• Actions to take:
- 1) Reproduce the passage of the article on physician education and Medicare errors starting at "The solution, according" and ending at "fellowship training programs.".
- 2) Answer these questions from the article on physician education and Medicare errors:
(a) What share of healthcare costs do physicians influence?
(b) How large was the overall Medicare fee-for-service error rate in 2011?
(c) What is the annual tally for coding increases?

MD education key to curbing $30B in Medicare errors

With healthcare costs projected to climb to 20 percent of the U.S. gross domestic product by 2020, controlling spending has become a national imperative. Although physicians influence at least 60 percent of healthcare costs, there is a dramatic disconnect between physicians’ fiscal responsibility and their knowledge of healthcare resource management, according to a viewpoint published March 20 in the Journal of the American Medical Association.

Formal education in program integrity is an essential component of medical professionalism, according to Shantanu Agrawal, MD, from the Centers for Medicare and Medicaid Services in Baltimore, and colleagues. Program integrity—which refers to losses due to inefficiencies, inappropriate payments or exploitation—includes waste, abuse and fraud.

Although few physicians are guilty of abuse and fraud, nearly all contribute to waste, which may account for 30 percent of healthcare costs, according to Agrawal et al.

The authors referred to the common scenario of discordance between billing and diagnoses, with documentation often failing to support the magnitude of billing and reimbursement. In 2011, the overall Medicare fee-for-service error rate approached nearly $30 billion. The main contributors? Insufficient documentation, lack of medical necessity and coding errors.

Agrawal and colleagues also referred to perverse incentives in the fee-for-service payment structure, including those related to physician ownership of imaging equipment. “Studies have evaluated the use of various discretionary diagnostics and found an association between physician ownership of imaging equipment and use of testing,” the authors wrote.

Another challenge is upcoding and code creep. The annual tally for coding increases is 1 to 2 percent, translating into millions of dollars in additional spending.

The authors skirted the topic of fraud and abuse, and turned to the more common issue of conflicts between patient care and payer policy. “A significant portion of physicians may be willing to deceive public and private payers when deception serves patient interests and meets a moral care obligation,” wrote Agrawal and colleagues.

The solution, according to the authors, is greater physician education and awareness. However, existing opportunities for program integrity education are sparse. The authors outlined three pathways to remedy the disconnect. These are:

  • Graduate medical education—adding specialty-specific training in program integrity to residency and fellowship training programs.
  • Licensure—Requiring practicing physicians to complete CME credits in program integrity during licensure renewal.
  • Specialty certification—Including demonstration of program integrity knowledge in maintenance of certification requirements.

Agrawal concluded by noting that pending payment reform will impact incentives but does not supplant the need for physician awareness.

• Available data:
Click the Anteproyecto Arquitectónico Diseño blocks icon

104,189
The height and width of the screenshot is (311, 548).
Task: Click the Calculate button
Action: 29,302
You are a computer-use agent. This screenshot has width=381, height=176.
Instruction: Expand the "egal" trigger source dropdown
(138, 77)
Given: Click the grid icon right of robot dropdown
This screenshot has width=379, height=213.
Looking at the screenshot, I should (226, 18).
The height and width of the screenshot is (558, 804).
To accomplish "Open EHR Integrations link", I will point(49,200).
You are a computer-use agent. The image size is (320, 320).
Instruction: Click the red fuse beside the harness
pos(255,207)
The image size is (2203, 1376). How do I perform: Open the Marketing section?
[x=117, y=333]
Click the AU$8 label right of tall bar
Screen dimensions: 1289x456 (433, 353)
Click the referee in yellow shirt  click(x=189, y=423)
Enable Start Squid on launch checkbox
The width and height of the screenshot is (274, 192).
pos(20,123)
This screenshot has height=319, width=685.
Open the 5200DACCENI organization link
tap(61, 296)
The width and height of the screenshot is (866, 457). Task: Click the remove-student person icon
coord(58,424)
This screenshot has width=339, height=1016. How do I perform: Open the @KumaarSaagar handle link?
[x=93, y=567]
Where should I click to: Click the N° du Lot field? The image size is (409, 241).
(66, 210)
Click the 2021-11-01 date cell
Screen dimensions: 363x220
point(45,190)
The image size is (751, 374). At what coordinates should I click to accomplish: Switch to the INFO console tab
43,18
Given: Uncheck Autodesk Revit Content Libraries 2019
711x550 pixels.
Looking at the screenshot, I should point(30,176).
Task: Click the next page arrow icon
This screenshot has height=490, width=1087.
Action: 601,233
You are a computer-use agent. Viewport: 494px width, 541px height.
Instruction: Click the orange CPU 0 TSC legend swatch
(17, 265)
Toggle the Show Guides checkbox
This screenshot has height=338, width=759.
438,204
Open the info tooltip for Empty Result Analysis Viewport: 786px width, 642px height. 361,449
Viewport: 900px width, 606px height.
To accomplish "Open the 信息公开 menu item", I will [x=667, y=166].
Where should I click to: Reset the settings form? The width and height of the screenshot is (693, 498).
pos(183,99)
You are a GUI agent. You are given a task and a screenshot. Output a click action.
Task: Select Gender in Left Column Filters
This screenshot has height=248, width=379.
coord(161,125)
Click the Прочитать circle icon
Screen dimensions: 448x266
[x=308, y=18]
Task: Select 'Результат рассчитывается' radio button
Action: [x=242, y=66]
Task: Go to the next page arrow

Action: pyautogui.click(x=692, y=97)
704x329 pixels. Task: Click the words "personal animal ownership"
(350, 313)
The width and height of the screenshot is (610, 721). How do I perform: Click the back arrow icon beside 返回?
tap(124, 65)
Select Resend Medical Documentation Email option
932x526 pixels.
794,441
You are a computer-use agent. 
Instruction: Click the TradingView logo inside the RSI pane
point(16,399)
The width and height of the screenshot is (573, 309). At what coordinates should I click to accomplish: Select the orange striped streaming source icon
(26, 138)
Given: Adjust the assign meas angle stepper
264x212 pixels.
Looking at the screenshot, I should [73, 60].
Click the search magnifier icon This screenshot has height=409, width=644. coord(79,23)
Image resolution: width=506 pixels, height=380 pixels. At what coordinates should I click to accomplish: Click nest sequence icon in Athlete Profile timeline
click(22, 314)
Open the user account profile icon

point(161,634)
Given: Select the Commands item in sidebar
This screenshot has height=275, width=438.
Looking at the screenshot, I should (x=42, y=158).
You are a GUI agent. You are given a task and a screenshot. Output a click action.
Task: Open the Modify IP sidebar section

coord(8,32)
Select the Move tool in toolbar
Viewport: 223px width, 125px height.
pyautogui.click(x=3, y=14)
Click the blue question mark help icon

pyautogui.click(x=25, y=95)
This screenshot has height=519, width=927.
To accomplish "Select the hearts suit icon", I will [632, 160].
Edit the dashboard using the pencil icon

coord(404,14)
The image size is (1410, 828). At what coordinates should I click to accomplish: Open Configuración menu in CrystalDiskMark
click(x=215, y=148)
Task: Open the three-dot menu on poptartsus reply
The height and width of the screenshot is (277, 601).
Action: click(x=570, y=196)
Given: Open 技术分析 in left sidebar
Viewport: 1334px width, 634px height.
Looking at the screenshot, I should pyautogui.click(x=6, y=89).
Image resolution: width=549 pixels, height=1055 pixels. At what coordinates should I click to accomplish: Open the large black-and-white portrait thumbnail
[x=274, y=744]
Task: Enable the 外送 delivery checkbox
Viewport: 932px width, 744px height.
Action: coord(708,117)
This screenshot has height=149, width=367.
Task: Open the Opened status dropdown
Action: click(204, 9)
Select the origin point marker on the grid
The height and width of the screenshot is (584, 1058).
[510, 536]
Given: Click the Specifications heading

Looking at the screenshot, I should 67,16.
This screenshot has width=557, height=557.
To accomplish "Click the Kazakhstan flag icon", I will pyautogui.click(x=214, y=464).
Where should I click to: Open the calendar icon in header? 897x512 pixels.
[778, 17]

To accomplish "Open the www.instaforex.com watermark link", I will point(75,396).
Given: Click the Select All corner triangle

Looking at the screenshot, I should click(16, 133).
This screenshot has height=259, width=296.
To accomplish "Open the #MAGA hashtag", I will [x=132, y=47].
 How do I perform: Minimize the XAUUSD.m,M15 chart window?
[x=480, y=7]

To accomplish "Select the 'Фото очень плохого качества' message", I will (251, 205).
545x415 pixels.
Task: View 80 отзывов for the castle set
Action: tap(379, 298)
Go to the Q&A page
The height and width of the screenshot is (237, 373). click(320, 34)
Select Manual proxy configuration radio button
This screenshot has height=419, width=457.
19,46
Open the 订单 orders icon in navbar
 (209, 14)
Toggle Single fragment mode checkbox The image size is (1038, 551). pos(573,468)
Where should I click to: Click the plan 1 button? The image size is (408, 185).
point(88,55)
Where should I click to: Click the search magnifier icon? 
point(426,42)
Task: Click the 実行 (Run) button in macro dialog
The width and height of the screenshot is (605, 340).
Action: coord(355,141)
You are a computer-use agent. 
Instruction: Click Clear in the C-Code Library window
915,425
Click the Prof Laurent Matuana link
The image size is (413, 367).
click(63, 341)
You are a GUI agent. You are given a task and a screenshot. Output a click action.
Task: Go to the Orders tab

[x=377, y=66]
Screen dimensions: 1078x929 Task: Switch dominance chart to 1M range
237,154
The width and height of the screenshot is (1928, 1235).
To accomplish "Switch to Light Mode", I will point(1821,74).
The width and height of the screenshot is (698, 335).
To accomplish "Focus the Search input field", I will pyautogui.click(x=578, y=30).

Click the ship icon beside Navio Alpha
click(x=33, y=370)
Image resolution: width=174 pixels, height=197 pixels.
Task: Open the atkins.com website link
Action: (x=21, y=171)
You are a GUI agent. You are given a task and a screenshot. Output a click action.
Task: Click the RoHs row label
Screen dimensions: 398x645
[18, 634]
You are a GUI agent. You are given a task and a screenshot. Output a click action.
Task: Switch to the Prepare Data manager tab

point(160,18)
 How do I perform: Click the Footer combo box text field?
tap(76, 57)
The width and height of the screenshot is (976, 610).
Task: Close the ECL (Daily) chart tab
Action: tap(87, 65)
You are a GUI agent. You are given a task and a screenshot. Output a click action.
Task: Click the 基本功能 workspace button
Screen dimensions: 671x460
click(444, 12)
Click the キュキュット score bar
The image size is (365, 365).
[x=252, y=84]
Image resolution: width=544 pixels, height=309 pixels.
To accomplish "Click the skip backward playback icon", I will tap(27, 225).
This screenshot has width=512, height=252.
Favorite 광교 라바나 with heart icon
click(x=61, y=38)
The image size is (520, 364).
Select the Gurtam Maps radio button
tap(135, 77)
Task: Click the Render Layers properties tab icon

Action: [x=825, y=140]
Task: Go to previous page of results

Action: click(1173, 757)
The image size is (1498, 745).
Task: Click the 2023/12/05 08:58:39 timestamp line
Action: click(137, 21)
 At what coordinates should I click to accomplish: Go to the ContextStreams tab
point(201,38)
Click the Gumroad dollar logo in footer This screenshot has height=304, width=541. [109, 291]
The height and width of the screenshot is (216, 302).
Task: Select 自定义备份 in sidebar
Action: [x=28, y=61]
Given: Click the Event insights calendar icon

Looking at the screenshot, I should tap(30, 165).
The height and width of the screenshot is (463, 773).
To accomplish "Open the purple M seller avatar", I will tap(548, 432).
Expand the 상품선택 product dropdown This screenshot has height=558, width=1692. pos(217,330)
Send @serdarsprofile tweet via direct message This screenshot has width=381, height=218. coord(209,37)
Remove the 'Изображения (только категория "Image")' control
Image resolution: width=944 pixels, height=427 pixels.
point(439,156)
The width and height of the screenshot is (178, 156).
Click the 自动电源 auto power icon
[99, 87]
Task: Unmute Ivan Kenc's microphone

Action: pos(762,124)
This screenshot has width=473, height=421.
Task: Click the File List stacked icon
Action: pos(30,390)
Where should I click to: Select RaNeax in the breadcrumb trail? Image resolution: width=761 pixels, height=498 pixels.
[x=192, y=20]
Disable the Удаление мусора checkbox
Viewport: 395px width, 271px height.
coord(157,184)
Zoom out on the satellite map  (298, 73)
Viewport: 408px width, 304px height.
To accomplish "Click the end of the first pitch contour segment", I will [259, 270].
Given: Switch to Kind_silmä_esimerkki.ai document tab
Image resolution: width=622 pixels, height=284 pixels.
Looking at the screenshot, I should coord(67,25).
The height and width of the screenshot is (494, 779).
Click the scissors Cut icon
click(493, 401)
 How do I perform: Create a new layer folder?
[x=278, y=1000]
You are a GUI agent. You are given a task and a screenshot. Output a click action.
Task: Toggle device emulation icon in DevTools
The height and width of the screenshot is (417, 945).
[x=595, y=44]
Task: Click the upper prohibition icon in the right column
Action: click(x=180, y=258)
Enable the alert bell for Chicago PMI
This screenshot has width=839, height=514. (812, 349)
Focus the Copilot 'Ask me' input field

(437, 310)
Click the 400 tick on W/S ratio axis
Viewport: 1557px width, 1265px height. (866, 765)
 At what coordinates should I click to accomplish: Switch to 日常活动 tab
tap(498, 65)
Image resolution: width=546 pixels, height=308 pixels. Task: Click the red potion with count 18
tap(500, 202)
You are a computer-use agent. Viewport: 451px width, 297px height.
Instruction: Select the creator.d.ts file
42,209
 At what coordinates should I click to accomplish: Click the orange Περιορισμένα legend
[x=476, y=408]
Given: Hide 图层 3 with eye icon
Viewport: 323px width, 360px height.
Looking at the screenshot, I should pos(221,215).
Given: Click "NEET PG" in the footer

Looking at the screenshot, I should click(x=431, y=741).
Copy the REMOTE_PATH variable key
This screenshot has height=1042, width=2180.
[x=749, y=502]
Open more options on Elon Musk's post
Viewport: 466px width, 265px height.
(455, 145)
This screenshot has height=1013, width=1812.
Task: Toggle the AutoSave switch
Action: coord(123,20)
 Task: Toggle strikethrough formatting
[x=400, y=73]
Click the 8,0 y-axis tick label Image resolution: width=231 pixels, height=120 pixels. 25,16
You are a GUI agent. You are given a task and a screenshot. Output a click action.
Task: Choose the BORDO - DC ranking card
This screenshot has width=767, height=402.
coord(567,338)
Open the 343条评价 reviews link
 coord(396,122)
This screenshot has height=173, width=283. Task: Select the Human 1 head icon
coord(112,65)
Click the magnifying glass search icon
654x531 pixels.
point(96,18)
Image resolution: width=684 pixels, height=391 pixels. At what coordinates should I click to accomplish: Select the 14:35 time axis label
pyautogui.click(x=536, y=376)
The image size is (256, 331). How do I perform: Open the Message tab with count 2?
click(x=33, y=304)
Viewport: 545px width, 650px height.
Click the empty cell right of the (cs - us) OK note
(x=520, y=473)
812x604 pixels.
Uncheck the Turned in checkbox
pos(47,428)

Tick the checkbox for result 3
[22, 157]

• Answers to the exercise:
- 1)
The solution, according to the authors, is greater physician education and awareness. However, existing opportunities for program integrity education are sparse. The authors outlined three pathways to remedy the disconnect. These are:

  • Graduate medical education—adding specialty-specific training in program integrity to residency and fellowship training programs.

- 2)
(a) At least 60 percent
(b) Nearly $30 billion
(c) 1 to 2 percent